### Text provided
# Salisbury soldier makes history



## PMedMoe (10 Oct 2008)

An article from the Moncton Times Transcript, pointed out to me by my Dad.

Article Link

Don't tell Lizette LeBlanc she can't do something -- that is, unless you want her to go ahead and do it anyway.

LeBlanc, a Salisbury native, became the first female infantry master corporal in Canadian army history in 2005. And the way she is going, she's on track to become the first female infantry sergeant in Canadian army history -- all because she was told she couldn't do it.

More on link

The article was in the paper on 26 Sept.  Apparently, she was speaking to kids at Sussex Middle School.


----------



## George Wallace (10 Oct 2008)

Hate to say it, but I am sure that there were already women who where Infantry MCpls, and higher, before 1999 when MCpl LeBlanc originally decided to join the CF.


----------



## PMedMoe (10 Oct 2008)

Hey, I'm just posting the link to the article.  Maybe the paper didn't do their homework?  Beats me.


----------



## George Wallace (10 Oct 2008)

Maybe.  Maybe not.  I wonder who is or was keeping statistics.

If you want some, here they are (Although I am sure there are a great number of gaps in the information):

From CBC:

1885: Women serve as nurses for the first time in Canadian military history.

1914-1918: During the First World War, for the first time, women are included in military capacities other than nursing. 

1974: Maj. Wendy Clay, a doctor, qualifies for her pilot's wings six years before the pilot classification is opened to all women.

1978: Cpl. Gail Toupin becomes the first female member of the SkyHawks, the Army's skydiving demonstration team. 

1981: 2nd Lieut. Inge Plug becomes the first female helicopter pilot.

1981: Lieut. Karen McCrimmon becomes the Canadian Forces' first female air navigator. 

1988: Col. Sheila A. Hellstrom is the first female graduate of National Defence College. She becomes the first Regular Force woman to be promoted to the rank of brigadier-general. 

     First female gunners in the Regular Force graduate from qualification 3 training.

1989 Pte. Heather R. Erxleben becomes Canada's first female Regular Force infantry soldier.  

     Maj. Dee Brasseur became the first woman fighter pilot of a CF-18 Hornet. 

1991: HMCS Nipigon becomes the first Canadian mixed-gender warship to participate in exercises with NATO's Standing Naval Forces Atlantic. 

     Lieut. Anne Reiffenstein (nee Proctor), Lieut. Holly Brown and Capt. Linda Shrum graduate from artillery training as the first female officers in the combat arms. 

1992: Cpl. Marlene Shillingford becomes the first woman selected to join the Snowbirds team. The Snowbirds are the Air Force's aerobatic demonstration flying team.
######
### Supplied information
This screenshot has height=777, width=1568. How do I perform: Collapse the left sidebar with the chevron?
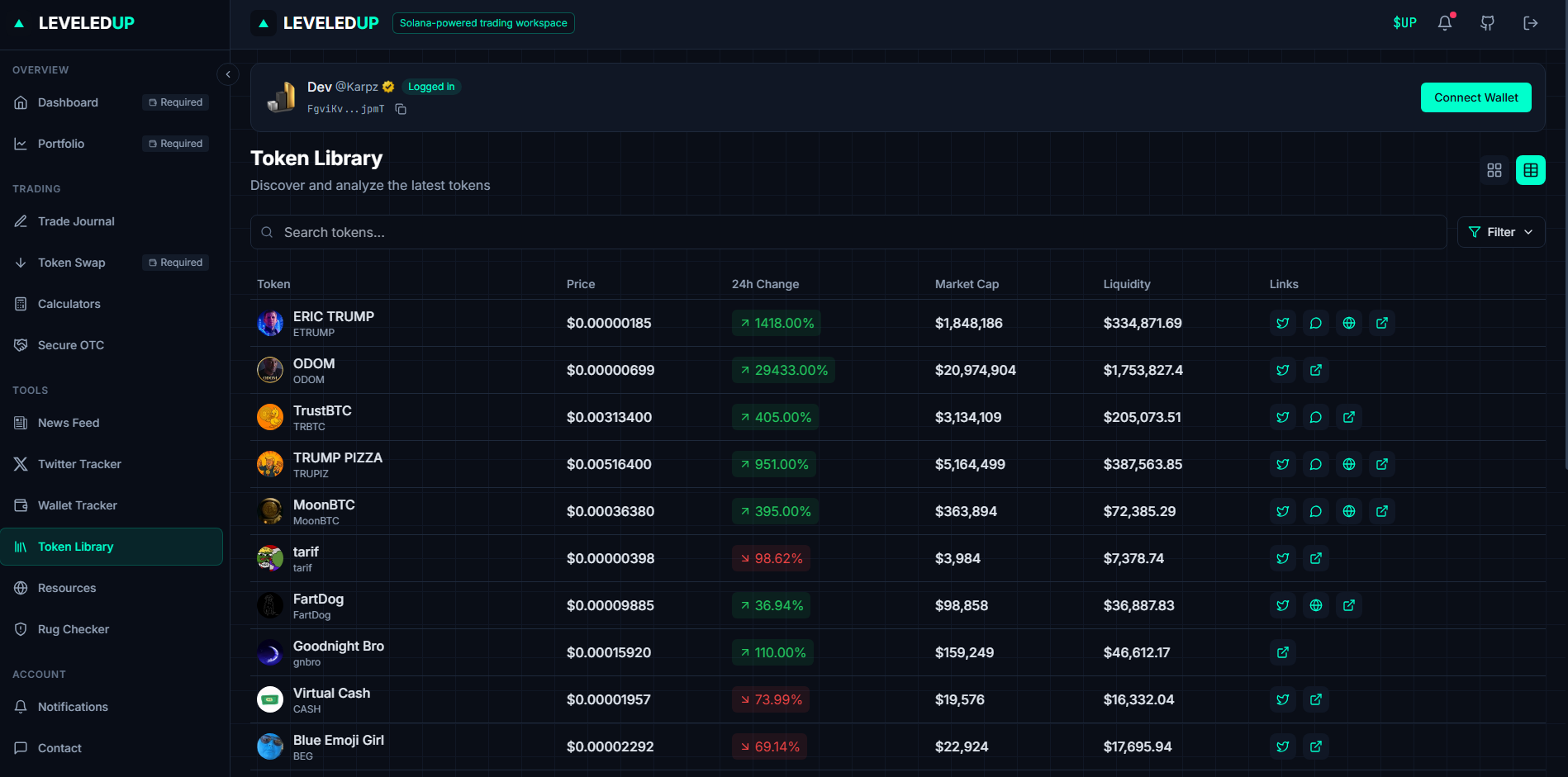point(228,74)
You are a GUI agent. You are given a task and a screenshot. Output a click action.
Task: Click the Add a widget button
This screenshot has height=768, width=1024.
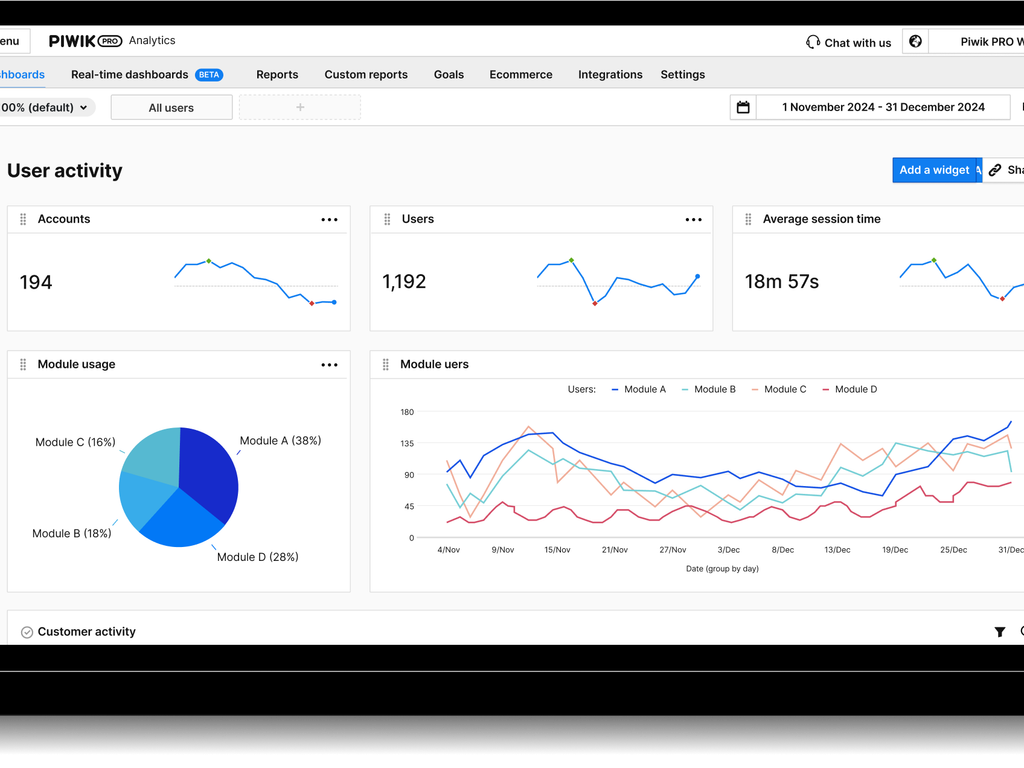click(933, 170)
######
(Work to complete) In the forum thread, condense the paragraph beginning "LeBlanc, a Salisbury native" into one shorter sentence that keeps its main facts.

(Answer to the task) In 2005, Salisbury native LeBlanc became the first female infantry master corporal in Canadian army history, and because she was told she couldn't do it, she is on track to become its first female infantry sergeant.